• _What you are asked to do_: Copy whichever lines of the data hold the word "agent".

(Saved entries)
/---
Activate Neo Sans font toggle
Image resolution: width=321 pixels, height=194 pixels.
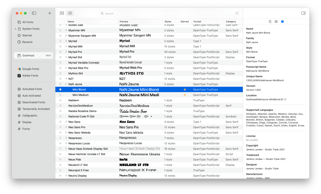pyautogui.click(x=60, y=122)
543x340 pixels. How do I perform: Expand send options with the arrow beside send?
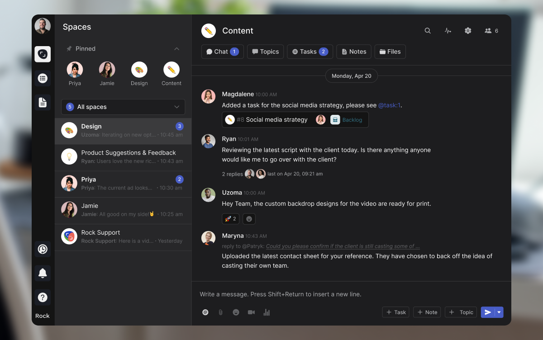(x=498, y=312)
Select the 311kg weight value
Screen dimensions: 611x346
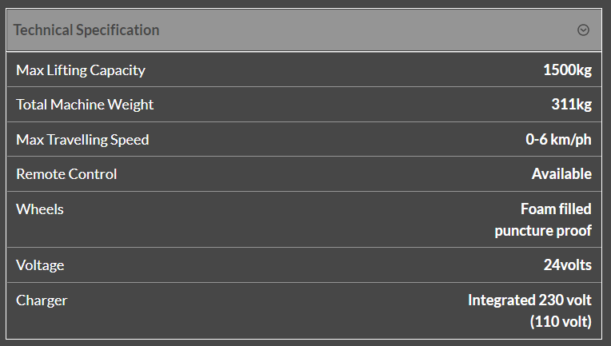[573, 105]
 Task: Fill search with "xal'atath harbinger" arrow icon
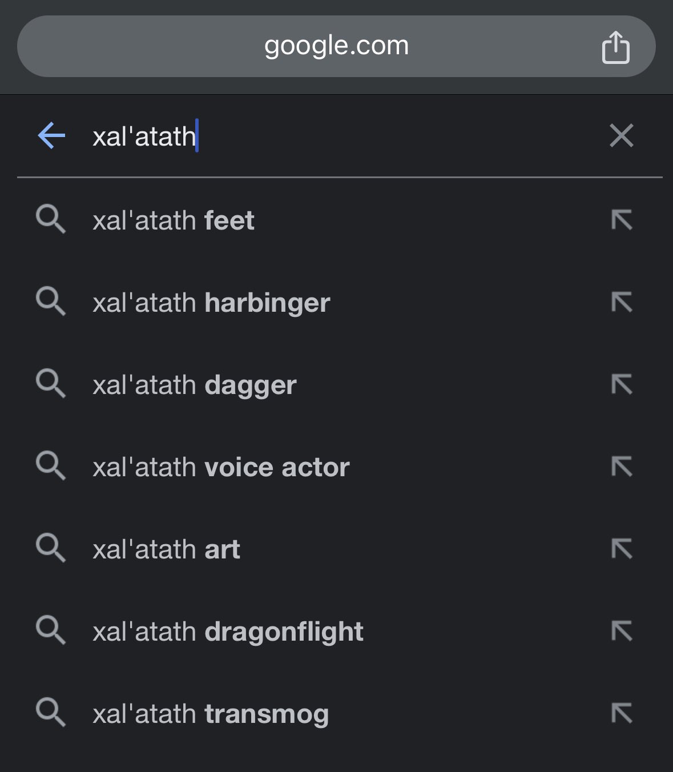621,302
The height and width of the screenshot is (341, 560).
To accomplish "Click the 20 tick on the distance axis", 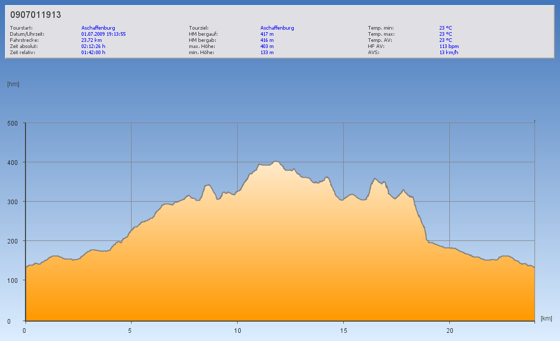I will (449, 330).

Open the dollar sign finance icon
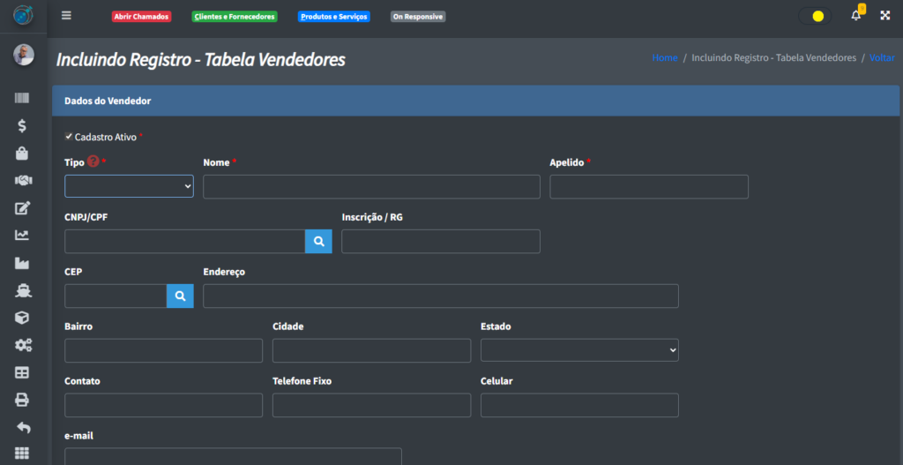coord(23,126)
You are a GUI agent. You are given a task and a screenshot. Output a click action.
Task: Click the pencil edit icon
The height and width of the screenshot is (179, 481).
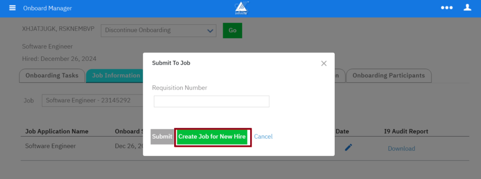348,147
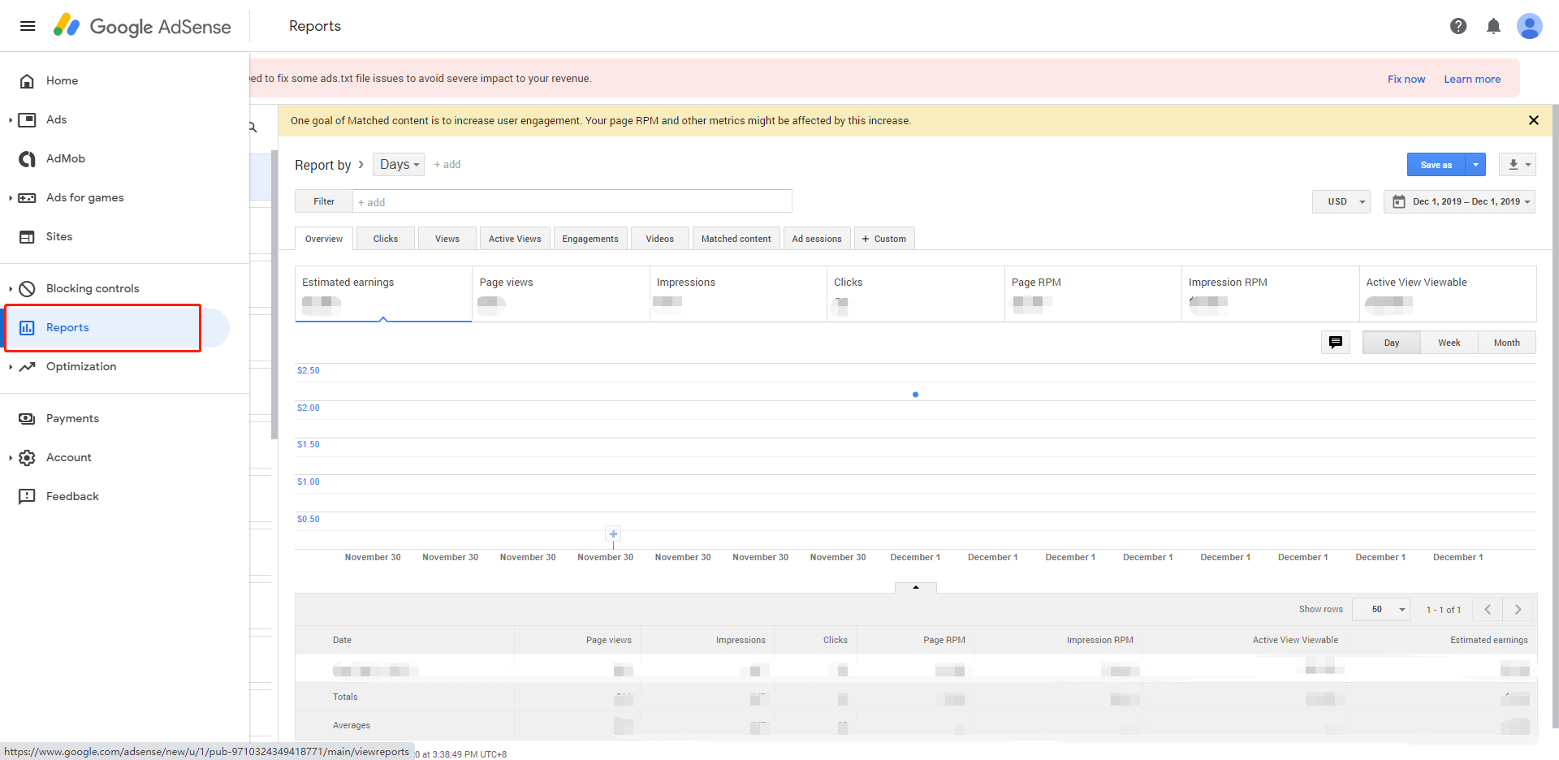The height and width of the screenshot is (760, 1559).
Task: Open the date range picker
Action: click(x=1459, y=201)
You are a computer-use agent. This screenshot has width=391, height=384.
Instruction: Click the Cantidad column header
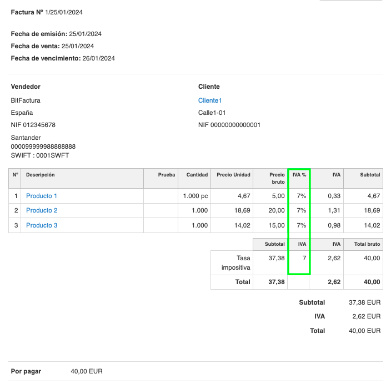pos(197,175)
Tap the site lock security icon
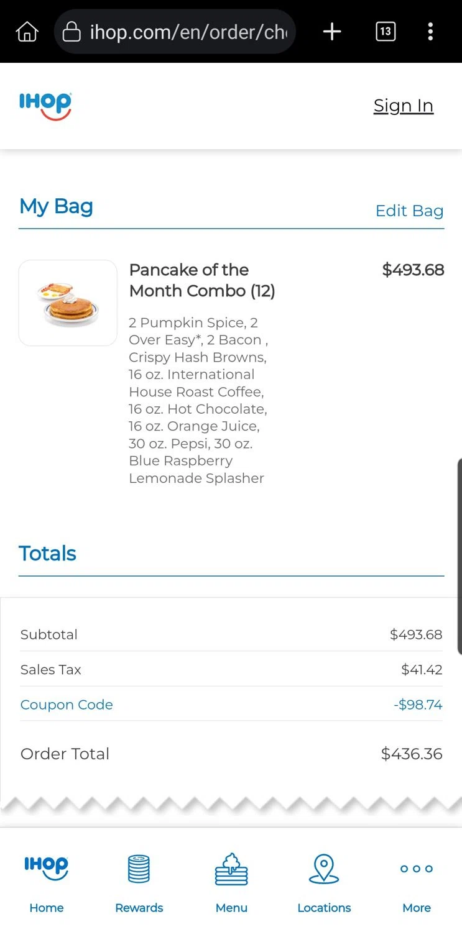462x932 pixels. 72,32
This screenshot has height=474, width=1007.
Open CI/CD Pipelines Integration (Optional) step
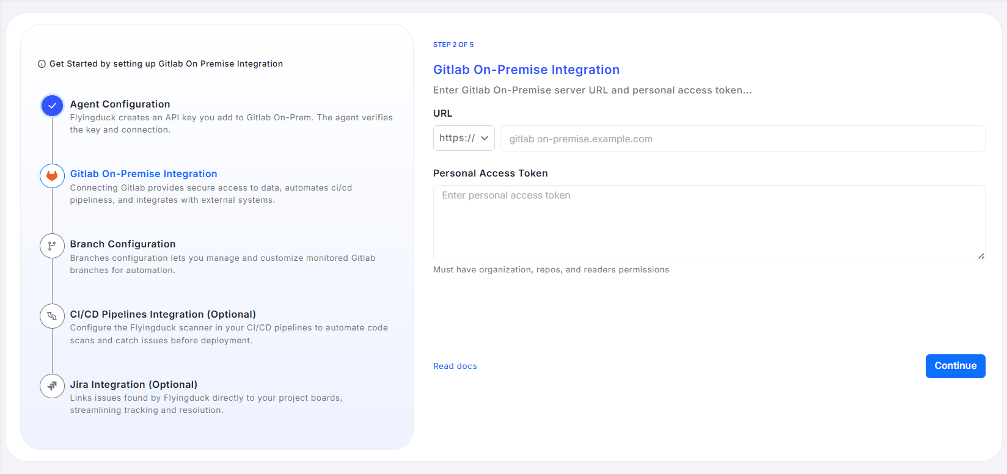click(163, 315)
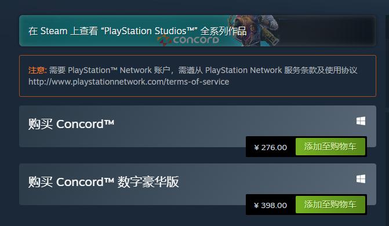
Task: Open the PlayStation Studios 全系列作品 banner text
Action: point(137,31)
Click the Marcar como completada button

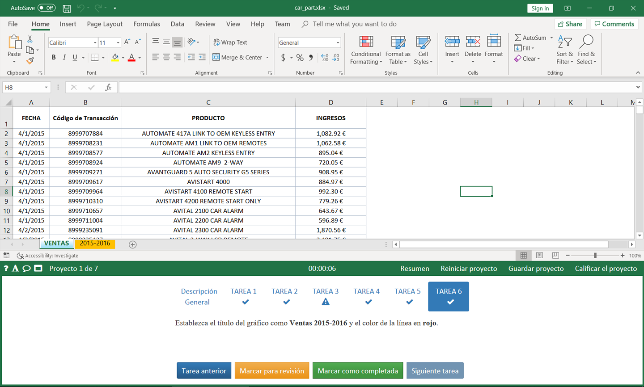tap(357, 371)
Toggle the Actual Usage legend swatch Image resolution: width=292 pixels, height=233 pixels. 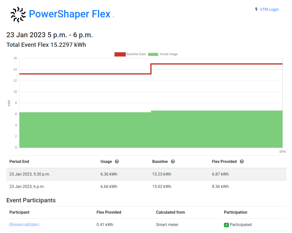tap(153, 54)
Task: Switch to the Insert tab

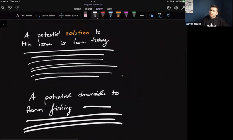Action: point(89,9)
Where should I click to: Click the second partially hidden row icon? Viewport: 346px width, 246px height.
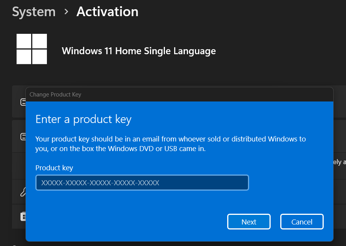point(23,137)
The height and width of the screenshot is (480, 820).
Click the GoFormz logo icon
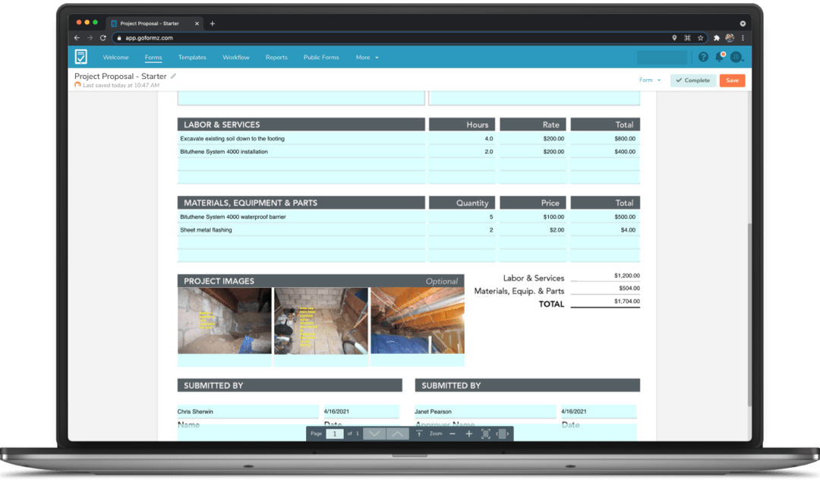tap(81, 57)
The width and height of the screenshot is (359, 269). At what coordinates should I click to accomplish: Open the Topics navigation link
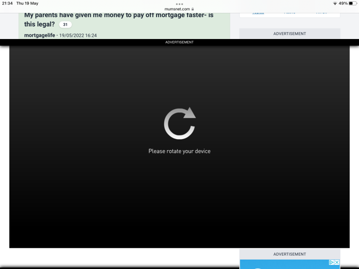tap(258, 12)
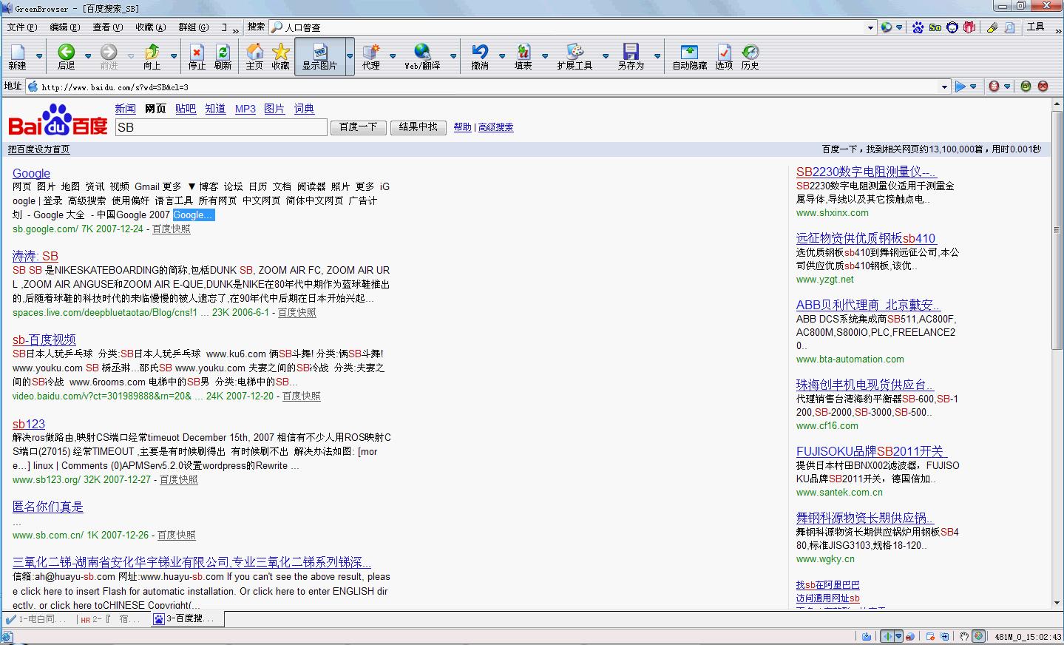
Task: Expand the dropdown arrow next to 新建
Action: pos(39,56)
\---
• _Solved problem_:
You are a GUI agent. You are given a task and a screenshot. Output a click action.
You are a computer-use agent. This screenshot has width=391, height=384.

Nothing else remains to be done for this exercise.